232792560 is lcm of the range [1..19]: 2608 clock cycles.
232792560 is lcm of the range [1..20]: 2668 clock cycles.
232792560 is lcm of the range [1..21]: 2762 clock cycles.
232792560 is lcm of the range [1..22]: 2796 clock cycles.
5354228880 is lcm of the range [1..23]: 2941 clock cycles.
5354228880 is lcm of the range [1..24]: 3191 clock cycles.
26771144400 is lcm of the range [1..25]: 3406 clock cycles.
26771144400 is lcm of the range [1..26]: 3542 clock cycles.
80313433200 is lcm of the range [1..27]: 3660 clock cycles.
80313433200 is lcm of the range [1..28]: 3406 clock cycles.
2329089562800 is lcm of the range [1..29]: 3760 clock cycles.
2329089562800 is lcm of the range [1..30]: 3895 clock cycles.
72201776446800 is lcm of the range [1..31]: 4146 clock cycles.
144403552893600 is lcm of the range [1..32]: 4246 clock cycles.
144403552893600 is lcm of the range [1..33]: 4358 clock cycles.
144403552893600 is lcm of the range [1..34]: 4276 clock cycles.
144403552893600 is lcm of the range [1..35]: 4470 clock cycles.
144403552893600 is lcm of the range [1..36]: 4346 clock cycles.
5342931457063200 is lcm of the range [1..37]: 4654 clock cycles.
5342931457063200 is lcm of the range [1..38]: 4733 clock cycles.
5342931457063200 is lcm of the range [1..39]: 5159 clock cycles.
5342931457063200 is lcm of the range [1..40]: 5165 clock cycles.
219060189739591200 is lcm of the range [1..41]: 4884 clock cycles.
219060189739591200 is lcm of the range [1..42]: 5280 clock cycles.
9419588158802421600 is lcm of the range [1..43]: 5639 clock cycles.
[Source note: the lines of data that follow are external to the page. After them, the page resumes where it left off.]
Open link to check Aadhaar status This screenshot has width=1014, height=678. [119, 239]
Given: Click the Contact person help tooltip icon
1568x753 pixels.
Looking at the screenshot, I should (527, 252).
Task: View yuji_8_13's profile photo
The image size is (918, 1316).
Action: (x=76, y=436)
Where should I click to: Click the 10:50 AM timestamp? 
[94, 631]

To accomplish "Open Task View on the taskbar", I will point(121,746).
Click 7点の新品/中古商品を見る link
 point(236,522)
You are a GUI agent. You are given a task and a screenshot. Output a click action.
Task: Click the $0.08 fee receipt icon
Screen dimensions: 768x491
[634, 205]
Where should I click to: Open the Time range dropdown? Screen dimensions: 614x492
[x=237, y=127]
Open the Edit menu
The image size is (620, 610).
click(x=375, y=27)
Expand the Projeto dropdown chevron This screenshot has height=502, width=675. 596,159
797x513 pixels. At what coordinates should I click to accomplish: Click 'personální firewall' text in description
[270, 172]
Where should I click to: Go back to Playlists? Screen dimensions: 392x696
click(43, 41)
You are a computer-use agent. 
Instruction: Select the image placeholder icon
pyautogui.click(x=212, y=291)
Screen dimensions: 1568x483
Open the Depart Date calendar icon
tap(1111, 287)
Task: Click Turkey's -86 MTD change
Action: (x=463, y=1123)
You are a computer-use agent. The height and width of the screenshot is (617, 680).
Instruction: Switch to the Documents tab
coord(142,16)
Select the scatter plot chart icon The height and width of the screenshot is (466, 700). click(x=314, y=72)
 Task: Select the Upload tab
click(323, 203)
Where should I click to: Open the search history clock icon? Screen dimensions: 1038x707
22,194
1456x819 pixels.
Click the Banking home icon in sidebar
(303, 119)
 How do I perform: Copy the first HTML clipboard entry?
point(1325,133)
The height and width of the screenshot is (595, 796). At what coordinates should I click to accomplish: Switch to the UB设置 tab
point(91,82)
@christop approach using table lookup is even faster!

Here's the code:

Code:

/* lcm.c */
/*
  Compile with:

    gcc -O2 -o lcm lcm.c
*/
#include <stdlib.h>
#include <stdio.h>
#include <stdint.h>
#include <inttypes.h>
#include "cycle_counting.h"

uint64_t gcd( uint64_t, uint64_t );
uint64_t lcm( uint64_t, uint64_t );

int main( void )
{
  int32_t max, i;
  uint64_t n, oldn;
  counter_T c;

  /* Read from redirection (or keyboard) */
  if ( scanf( "%" SCNi32, &max ) != 1 )
  {
    fputs( "\033[31;1mError\033[m: Cannot read upper limit.\n", stderr );
    return EXIT_FAILURE;
  }

  if ( max < 2 )
  {
    fputs( "\033[31;1mError\033[m: Upper limit must be greater than 1.\n", stderr );
    return EXIT_FAILURE;
  }

  /* I've checked if GCC is optimizing these calls and measuring
     the wrong portion of code.... It is measuring correctly! */
  c = BEGIN_TSC();

  n = 2;

  for ( i = 3; i <= max; i++ )
  {
    oldn = n;
    n = lcm( n, i );

    /* Need to test for overflow condition... */
    if ( n < oldn )
    {
      fputs( "\033[31;1mError\033[m: Overflow!\n", stderr );
      return EXIT_FAILURE;
    }
  }

  END_TSC( &c );

  printf( "%" PRIu64 " is lcm of the range [1..%" PRIi32"]: %" PRIu64 " clock cycles.\n",
    n, max, c );

  return EXIT_SUCCESS;
}

/* Euclidean algorithm (not the most efficient!) */
uint64_t gcd( uint64_t a, uint64_t b )
{
  if ( ! b )
    return a;

  /* This will converge very fast to the right result, so
     no harm to do it recursive!
     But GCC will turn this code iterative anyways. */
  return gcd( b, a % b );
}

uint64_t lcm( uint64_t a, uint64_t b ) { return ( a * b ) / gcd( a, b ); }

PS: Running a lot of processes right now, so 41 case were lucky. All others suffering from page faults and cache effects. But, notice, less than 2 μs in ALL cases (100000 times faster than the naive approach).